What to work on = Below are some records. How many of their lines contain the string "computer"? Give the number only.

Start of Stored data

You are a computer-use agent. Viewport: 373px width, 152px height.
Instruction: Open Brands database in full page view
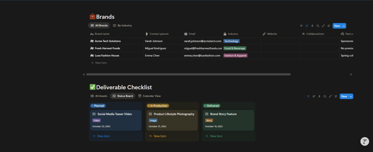tap(323, 26)
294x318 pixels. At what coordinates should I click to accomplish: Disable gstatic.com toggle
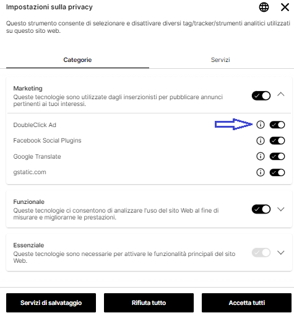[x=277, y=172]
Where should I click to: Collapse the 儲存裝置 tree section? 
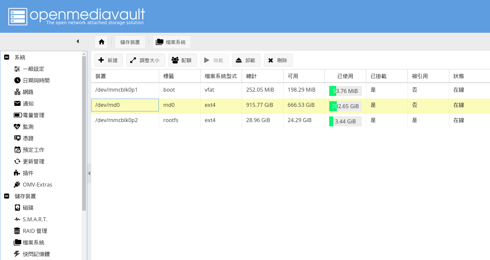pyautogui.click(x=7, y=196)
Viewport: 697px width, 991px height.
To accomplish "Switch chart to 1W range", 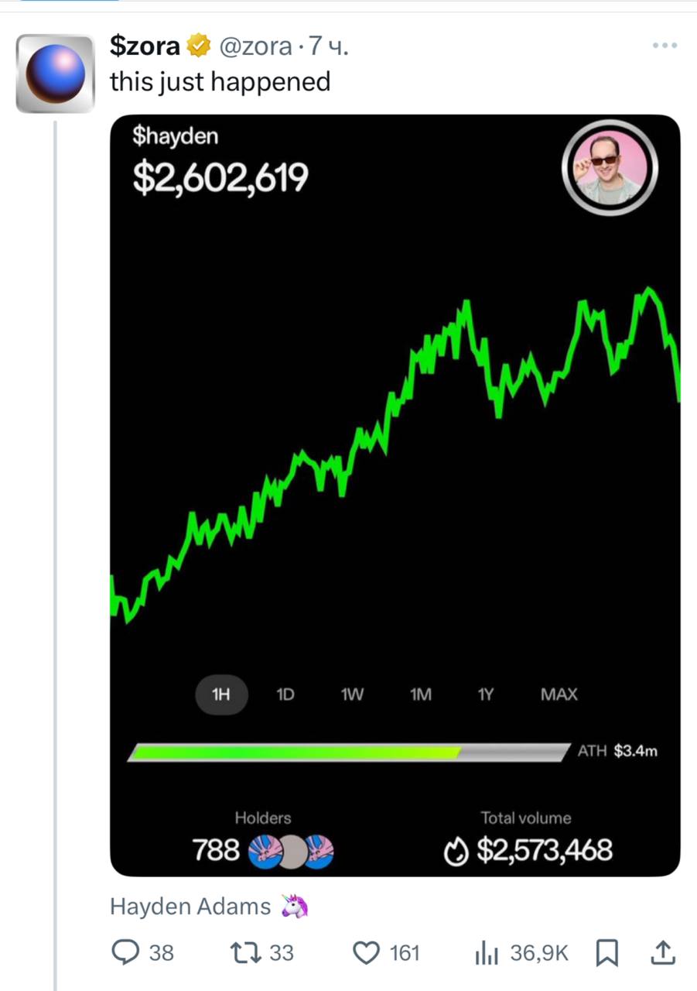I will tap(351, 694).
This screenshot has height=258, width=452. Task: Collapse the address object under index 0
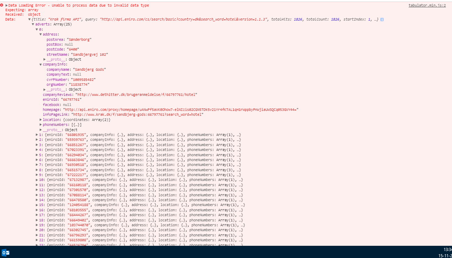[x=41, y=34]
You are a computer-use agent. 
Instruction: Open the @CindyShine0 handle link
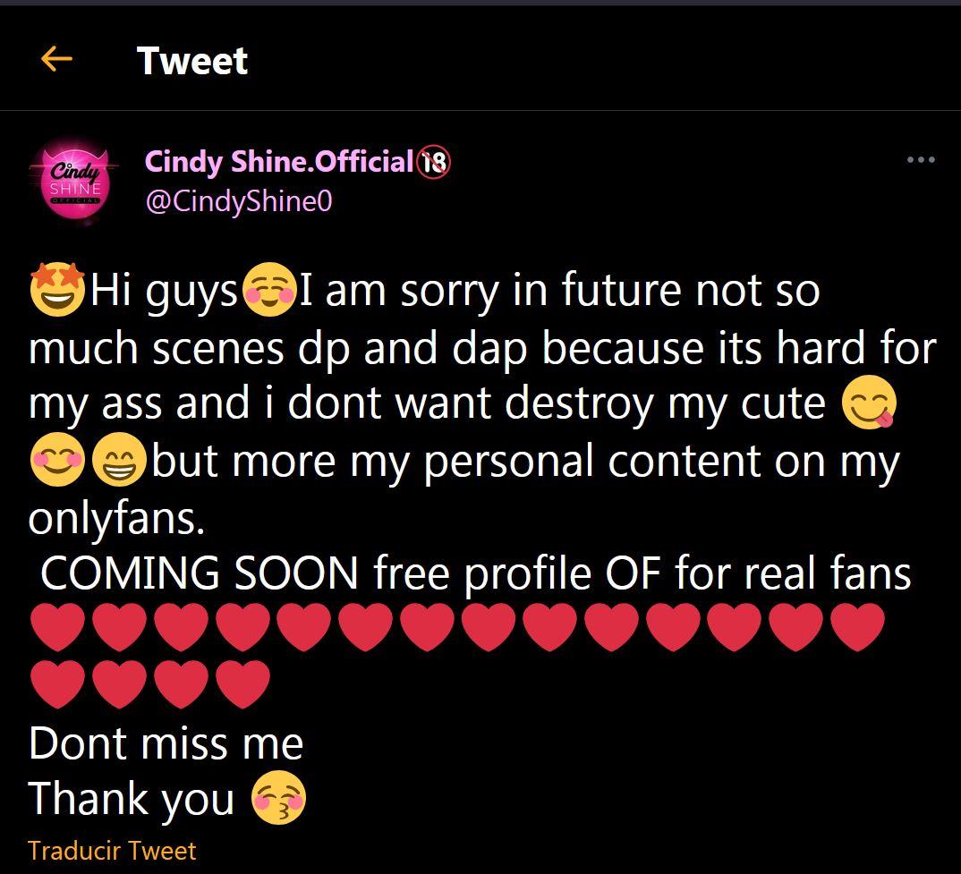click(238, 201)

End of Stored data

Your solution = 2